Be careful what you wish for. Having sown the wind, Cameron could be about to reap the whirlwind. Should the Leave forces prevail, he almost certainly would be be packing his bags at Downing Street the next day.
It shouldn’t come to that. It shouldn’t be this close, either. A YouGov poll for the Sunday Times on the weekend had the Remain side leading 44-43, having been down seven points — 46-39 — a week earlier. The pollster was in the field mostly before the murder of Labour MP Jo Cox, a 41-year-old mother of two who was shot and stabbed in her riding last Thursday by an apparently deranged Leave supporter.
In the shock of the aftermath, the campaign was immediately suspended on both sides. It’s not clear whether Cox’s death will bring some wavering voters to their senses, but the tragedy certainly became a dominant media frame in the closing days of the campaign.
Usually in referendums, undecided voters gravitate to the status quo, normally by margins of about two to one. That was the case in the Scottish independence referendum of 2014, and the Quebec plebiscites of 1980 and 1995. (In the Scottish referendum, the No side’s 55-45 win was helped by the clarity of the six-word question: “Should Scotland be an independent country?”)
If that pattern holds for the Brexit vote, the Remain side should win by about four or five points, something like 52-48. But you never know.
There’s no doubt that a Brexit vote would be a devastating blow to a united Europe. The European project has been a work in progress since the 1950s, when it was founded as the six-nation European Economic Community, including France and West Germany, in 1957. The U.K. joined in 1973. Today the EU has 28 member countries, 19 of them using the euro as their common currency — a continent without borders, an economy of 500 million people.
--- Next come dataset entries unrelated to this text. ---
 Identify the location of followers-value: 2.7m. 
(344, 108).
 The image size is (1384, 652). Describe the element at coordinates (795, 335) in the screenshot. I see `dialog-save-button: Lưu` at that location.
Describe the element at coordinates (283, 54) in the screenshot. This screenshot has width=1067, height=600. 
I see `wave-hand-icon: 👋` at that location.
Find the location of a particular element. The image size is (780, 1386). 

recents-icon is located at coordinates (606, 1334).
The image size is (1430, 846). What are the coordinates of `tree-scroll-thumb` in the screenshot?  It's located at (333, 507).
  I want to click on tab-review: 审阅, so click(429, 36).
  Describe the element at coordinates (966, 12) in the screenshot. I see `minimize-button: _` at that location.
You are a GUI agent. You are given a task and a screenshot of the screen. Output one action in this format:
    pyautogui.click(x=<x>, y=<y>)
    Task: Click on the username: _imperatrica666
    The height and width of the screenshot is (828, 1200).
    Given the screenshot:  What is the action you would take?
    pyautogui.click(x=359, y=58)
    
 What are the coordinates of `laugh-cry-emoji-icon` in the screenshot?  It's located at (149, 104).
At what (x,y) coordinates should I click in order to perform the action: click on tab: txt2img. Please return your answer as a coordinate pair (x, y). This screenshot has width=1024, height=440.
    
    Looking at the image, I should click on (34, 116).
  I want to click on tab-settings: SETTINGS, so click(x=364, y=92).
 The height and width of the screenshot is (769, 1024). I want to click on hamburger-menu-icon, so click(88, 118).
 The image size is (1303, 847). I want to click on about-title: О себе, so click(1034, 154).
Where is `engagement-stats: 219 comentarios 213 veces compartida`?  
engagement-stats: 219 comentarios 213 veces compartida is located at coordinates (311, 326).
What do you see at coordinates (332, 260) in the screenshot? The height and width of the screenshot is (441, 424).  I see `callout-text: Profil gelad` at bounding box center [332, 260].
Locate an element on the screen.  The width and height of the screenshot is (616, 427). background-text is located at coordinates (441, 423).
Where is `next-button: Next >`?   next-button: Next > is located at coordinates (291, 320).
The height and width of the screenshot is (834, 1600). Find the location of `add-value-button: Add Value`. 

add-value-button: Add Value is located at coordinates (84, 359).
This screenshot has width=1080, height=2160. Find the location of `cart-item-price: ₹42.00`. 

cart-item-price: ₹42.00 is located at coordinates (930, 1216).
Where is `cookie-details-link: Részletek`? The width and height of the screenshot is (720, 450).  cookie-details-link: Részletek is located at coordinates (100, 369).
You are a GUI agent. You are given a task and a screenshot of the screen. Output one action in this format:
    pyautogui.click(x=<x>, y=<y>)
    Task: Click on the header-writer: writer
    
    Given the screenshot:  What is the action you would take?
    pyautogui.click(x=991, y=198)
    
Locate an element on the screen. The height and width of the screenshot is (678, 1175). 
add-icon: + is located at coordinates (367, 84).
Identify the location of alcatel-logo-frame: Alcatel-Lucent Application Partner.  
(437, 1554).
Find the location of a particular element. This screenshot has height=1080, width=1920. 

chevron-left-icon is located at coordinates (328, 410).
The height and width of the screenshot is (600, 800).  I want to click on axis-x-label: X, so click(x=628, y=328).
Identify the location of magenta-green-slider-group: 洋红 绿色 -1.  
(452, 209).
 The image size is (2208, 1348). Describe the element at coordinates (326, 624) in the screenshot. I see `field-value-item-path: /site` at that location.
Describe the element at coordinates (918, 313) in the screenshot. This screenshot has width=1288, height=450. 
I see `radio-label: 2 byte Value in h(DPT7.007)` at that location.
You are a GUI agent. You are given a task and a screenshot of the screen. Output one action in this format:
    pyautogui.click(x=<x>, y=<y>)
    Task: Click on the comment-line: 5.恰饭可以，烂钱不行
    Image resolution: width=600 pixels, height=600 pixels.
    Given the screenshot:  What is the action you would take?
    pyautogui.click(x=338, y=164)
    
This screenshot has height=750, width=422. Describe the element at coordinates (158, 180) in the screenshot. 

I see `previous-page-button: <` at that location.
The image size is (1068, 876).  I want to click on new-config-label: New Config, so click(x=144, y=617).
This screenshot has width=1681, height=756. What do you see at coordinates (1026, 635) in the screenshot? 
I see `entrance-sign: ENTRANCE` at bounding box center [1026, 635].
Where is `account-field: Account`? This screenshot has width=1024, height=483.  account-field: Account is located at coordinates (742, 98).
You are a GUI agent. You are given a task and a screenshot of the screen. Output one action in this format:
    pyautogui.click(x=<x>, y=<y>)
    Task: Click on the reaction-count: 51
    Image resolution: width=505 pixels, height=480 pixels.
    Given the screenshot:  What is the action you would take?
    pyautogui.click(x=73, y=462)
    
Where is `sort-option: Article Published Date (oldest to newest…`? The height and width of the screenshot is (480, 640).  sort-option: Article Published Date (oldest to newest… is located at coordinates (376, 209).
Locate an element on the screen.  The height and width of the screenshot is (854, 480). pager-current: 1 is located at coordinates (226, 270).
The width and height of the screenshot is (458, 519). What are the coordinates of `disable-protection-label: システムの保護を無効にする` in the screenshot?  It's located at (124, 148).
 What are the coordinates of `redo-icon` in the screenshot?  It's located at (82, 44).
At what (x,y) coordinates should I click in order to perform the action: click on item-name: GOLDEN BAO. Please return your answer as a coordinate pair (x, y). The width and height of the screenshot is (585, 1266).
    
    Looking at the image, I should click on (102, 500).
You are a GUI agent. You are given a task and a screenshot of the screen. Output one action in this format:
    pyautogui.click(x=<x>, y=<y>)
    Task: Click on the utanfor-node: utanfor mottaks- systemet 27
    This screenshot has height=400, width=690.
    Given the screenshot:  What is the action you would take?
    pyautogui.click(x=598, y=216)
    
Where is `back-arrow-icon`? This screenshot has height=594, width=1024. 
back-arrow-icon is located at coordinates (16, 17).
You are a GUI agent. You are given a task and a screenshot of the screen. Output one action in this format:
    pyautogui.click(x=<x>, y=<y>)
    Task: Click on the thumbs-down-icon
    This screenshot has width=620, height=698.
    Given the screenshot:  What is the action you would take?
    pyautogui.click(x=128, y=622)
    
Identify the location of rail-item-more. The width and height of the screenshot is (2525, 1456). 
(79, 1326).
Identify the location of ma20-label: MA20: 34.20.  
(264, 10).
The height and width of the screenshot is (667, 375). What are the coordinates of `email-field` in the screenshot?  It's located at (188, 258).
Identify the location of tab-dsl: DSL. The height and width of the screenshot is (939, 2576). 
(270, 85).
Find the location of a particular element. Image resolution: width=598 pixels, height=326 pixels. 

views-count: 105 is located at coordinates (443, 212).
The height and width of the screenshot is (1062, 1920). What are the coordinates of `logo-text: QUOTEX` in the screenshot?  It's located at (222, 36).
Comparatively few refugees have landed in the U.K., but that hasn’t prevented the Leave forces from making immigration their main grievance.
The EU has weathered several serious recent crises, from the financial collapse of 2008-09 to the great refugee migration still in progress. The economic crisis underlined the fundamental weakness of the euro — the fact that no one seems to know how to sustain a common monetary policy across economies as strong as Germany and as weak as Greece. Britain never adopted the euro, Margaret Thatcher having carried the argument that relinquishing control of monetary sovereignty would be a surrender of political sovereignty.
The refugee crisis has prompted different responses across Europe; Germany and Sweden are leading by generous example in receiving migrants, while countries such as Hungary have erected barbed wire fences. Across the continent, extremist and xenophobic right-wing movements have flourished in the last year. Donald Trump would feel right at home.
Comparatively few refugees have landed in the U.K., but that hasn’t prevented the Leave forces from making immigration their main grievance. The New York Times notes that half of Britain’s 330,000 immigrants in 2015 came from Europe, and in southern England many residents complain about them taking their jobs. That’s one sentiment driving the “Take Back Control” slogan employed by the Leave side. Another is bungling bureaucrats in Brussels — foreigners meddling in their local economy.
All of which has left Britain divided and on the brink. Until the last week, England had been leaning to the Leave. Scotland, Wales and Northern Ireland all clearly favour the Remain side. For Scotland in particular, the EU is a check and balance against the power of Westminster. A vote to leave it could well trigger another referendum on Scottish independence. In Northern Ireland, it could result in the end of a borderless relationship with the Irish Republic.
And Great Britain could become Little England — no longer a leader in Europe and much diminished in the world, including the world of financial services in which the City of London is a global leader.
As a fellow member of the G7 and G20, as a NATO ally and leader of the Commonwealth, as an important trading and investment partner, Canada’s preference should be obvious — for a United Kingdom in a united Europe, with no unravelling of either.